We have demonstrated the two proposed models through forecasting for sex-specific mortality with the observed data from Japan. The wMFPCA model consists of the mean functions and the functional principal components of each subpopulation with corresponding scores shared by all subpopulations. We can obtain the forecasts of the wMFPCA model by extrapolating the shared principal component scores ahead with any non-stationary time series model, such as ARIMA model in the numerical examples. Coherence is another important issue that aims to be addressed in this article. The coherent wMFPCA model includes two primary components: the average components among all subpopulations and each subpopulation's component that deviated from the average component. The coherence is ensured by applying a stationary time series model for the forecasts of the deviation components corresponding PC scores. Under the stationary time series scheme, it guarantees that the extrapolated PC scores of the deviation components converge so that the deviation components also converge to their age-specific constants in the long run. As the long-term forecasts of all the subpopulation's deviation components converge to constants and all different subpopulations share the same average components in the proposed model, they gradually lose the ability to affect the mortality change, and their impacts on the mortality change are also equal in the long term. Therefore, the forecasted mortality differences among all subpopulations are constrained, leading to a similar constraint on the predicted life expectancy curves among all subpopulations in the meantime. The whole population's mortality change is eventually dominated by the long-term forecasts of the average components. This non-divergent forecastability of the proposed coherent wMFPCA model is confirmed by the forecasts of mortality sex ratios and life expectancy cures in the numerical examples of this article.
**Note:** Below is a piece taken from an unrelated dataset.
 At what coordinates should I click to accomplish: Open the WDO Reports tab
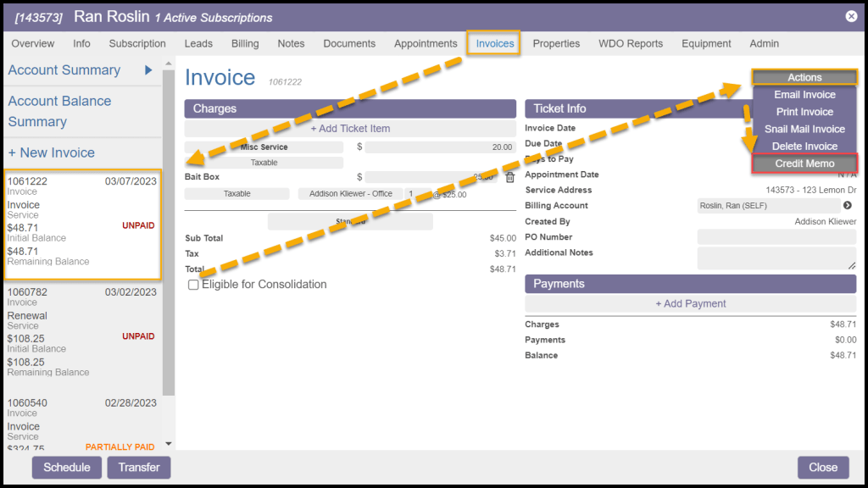pyautogui.click(x=631, y=43)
It is worth mentioning that Shang [Citation35] and Wu and Wang [Citation37] also proposed a similar approach using the multilevel functional principal component analysis framework for coherent mortality forecasting. The multilevel functional principal component structure relies on the set of the subpopulation-specified PC scores for different subpopulations but sharing the same set of eigenfunctions among all the subpopulations in the deviation components, which implies that the subpopulation-specified PC scores are not independent and hence some multivariate or vector autoregressive moving average models with stationary restriction are required to extrapolate all the correlated subpopulation-specified PC scores for coherent forecasting [Citation37]. Moreover, estimating the subpopulation-specified PC scores using the multilevel functional principal component analysis for multilevel function data involves extra difficulties because the shared eigenfunctions in different levels are not necessarily mutually orthogonal. Some additional assumptions may thus be needed to estimate the subpopulation-specified PC scores and the shared eignfunctions in a probabilistic structure [Citation37]. In contrast, the multivariate functional principal component framework that we adapted for the proposed coherent wMFPCA model provides a much more straightforward idea to achieve the same coherent forecasting task than the multilevel functional principal component approach. The proposed coherent wMFPCA model allows each subpopulation to have its own set of eigenfunctions but sharing the same set of PC scores among all the subpopulations. Given that the shared PC scores are uncorrelated, there is no need to consider multivariate or vector autoregressive models when we extrapolate the set of the shared PC scores for forecasting. Coherent forecasts can be achieved simply by extrapolating the set of PC scores in each dimension using some stationary time series models independently. The estimation of the shared PC scores is also straightforward with no extra assumptions imposed because the eigenfunctions in the multivariate FPCA framework are mutually orthogonal.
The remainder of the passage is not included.